Police have already admitted that the officers who followed de Menezes from his home in Tulse Hill were not the same officers who fired the fatal shots. The surveillance team was unarmed and had to call in an armed unit to arrest de Menezes. The delay meant that de Menezes was already inside the tube station when the armed officers arrived. Should they not have been called earlier and attempted to apprehend him outside the station?
Did commanding officers give the order to shoot or was the decision taken 'on the ground'?
Although individual officers are allowed to use their weapons in order to protect their own lives or those of others, permission to deploy arms is usually obtained in advance. When de Menezes went underground the armed officers would have been out of radio contact with their superiors. It has since been reported that the first their commander knew of the shooting was a radio message declaring 'man down'. Why did the police radios not work in the station when British Transport Police are able to communicate underground? Did the lack of communication add to the tension?
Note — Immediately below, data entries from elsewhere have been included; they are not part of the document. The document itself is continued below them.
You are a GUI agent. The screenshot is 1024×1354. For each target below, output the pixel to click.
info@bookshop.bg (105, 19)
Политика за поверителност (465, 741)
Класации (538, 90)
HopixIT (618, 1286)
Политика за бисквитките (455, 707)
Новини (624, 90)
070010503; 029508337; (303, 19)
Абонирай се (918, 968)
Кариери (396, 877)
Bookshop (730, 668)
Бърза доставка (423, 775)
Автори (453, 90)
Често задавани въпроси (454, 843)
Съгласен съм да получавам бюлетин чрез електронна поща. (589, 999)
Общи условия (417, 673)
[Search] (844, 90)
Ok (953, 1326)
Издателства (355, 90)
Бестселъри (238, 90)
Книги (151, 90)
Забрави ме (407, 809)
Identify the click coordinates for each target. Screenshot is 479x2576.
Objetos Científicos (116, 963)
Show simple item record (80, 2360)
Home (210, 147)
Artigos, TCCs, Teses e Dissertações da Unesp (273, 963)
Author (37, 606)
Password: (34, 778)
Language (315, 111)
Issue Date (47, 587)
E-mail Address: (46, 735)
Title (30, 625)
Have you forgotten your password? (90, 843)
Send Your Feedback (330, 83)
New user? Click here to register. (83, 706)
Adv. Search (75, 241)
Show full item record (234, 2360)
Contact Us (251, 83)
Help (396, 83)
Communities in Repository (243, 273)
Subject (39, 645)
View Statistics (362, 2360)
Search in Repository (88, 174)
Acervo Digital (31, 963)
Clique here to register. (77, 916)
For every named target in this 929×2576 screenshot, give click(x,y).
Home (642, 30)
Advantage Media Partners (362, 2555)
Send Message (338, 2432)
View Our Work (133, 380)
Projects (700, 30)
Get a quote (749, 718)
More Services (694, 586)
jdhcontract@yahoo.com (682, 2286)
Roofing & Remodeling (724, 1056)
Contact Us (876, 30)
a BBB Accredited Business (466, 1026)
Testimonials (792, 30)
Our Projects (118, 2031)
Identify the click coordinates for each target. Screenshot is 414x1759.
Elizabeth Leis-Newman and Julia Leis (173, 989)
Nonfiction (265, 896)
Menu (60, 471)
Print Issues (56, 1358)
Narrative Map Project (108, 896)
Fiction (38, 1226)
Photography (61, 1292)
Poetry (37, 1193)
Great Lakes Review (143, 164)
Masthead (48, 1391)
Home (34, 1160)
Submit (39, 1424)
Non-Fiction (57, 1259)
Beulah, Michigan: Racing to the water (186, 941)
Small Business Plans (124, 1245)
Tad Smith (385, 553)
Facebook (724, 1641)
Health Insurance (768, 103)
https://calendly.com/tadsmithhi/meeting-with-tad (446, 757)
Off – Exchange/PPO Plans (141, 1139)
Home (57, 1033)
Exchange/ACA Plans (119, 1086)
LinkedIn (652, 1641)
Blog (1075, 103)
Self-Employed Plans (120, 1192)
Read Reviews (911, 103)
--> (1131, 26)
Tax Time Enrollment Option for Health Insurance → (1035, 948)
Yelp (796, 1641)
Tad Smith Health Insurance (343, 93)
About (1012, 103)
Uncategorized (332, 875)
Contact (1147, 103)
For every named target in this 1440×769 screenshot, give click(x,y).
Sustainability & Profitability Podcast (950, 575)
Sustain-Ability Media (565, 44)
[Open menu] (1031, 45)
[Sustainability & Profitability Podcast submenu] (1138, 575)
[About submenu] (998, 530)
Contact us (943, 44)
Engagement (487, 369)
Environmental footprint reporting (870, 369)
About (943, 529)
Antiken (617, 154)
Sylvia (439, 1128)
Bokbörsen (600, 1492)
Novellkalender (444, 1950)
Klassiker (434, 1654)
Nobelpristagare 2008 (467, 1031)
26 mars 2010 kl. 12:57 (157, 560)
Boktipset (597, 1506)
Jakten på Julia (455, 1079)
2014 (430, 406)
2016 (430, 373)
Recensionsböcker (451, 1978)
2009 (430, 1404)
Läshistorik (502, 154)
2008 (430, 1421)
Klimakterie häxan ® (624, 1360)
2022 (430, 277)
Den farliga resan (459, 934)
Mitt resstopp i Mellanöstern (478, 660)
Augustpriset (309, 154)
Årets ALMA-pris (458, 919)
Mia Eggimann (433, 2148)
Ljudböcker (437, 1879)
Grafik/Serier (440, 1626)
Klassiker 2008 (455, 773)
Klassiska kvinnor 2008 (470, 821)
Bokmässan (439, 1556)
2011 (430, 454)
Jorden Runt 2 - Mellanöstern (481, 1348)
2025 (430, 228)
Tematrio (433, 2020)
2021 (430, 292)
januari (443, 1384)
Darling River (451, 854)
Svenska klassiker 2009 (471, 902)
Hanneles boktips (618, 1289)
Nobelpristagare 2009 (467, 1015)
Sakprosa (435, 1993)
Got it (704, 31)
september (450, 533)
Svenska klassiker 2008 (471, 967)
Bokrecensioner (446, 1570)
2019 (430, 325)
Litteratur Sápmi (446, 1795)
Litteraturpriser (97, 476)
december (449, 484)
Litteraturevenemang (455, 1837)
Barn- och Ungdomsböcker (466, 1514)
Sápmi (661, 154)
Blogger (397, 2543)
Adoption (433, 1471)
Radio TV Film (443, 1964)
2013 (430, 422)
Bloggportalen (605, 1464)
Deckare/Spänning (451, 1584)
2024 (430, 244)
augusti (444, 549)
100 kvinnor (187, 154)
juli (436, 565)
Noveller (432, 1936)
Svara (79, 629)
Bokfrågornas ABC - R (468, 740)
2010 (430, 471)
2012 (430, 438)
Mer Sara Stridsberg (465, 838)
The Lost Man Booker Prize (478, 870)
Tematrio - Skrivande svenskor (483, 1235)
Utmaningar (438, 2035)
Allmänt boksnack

Why is there no CCTV footage?
Cameras at Stockwell tube should have provided footage of the ticket halls, the escalators and the platforms. Most modern tube carriages also have cameras inside. Yet police say none of the cameras at Stockwell was working at the time of the shooting. This is despite London being on high alert and tube bosses being only too well aware of the importance of maintaining CCTV systems.
Why was the decision made to shoot?
Initial statements from the police said that de Menezes's 'clothing and actions' led to suspicions that he may have been concealing a bomb. Initial eyewitness reports suggested that he had been wearing a thickly padded jacket, despite the hot weather. One eyewitness even reporting seeing wires protruding from a padded belt. It has since emerged that de Menezes wore a normal denim jacket and that his electrician's belt had been left with a friend the night before.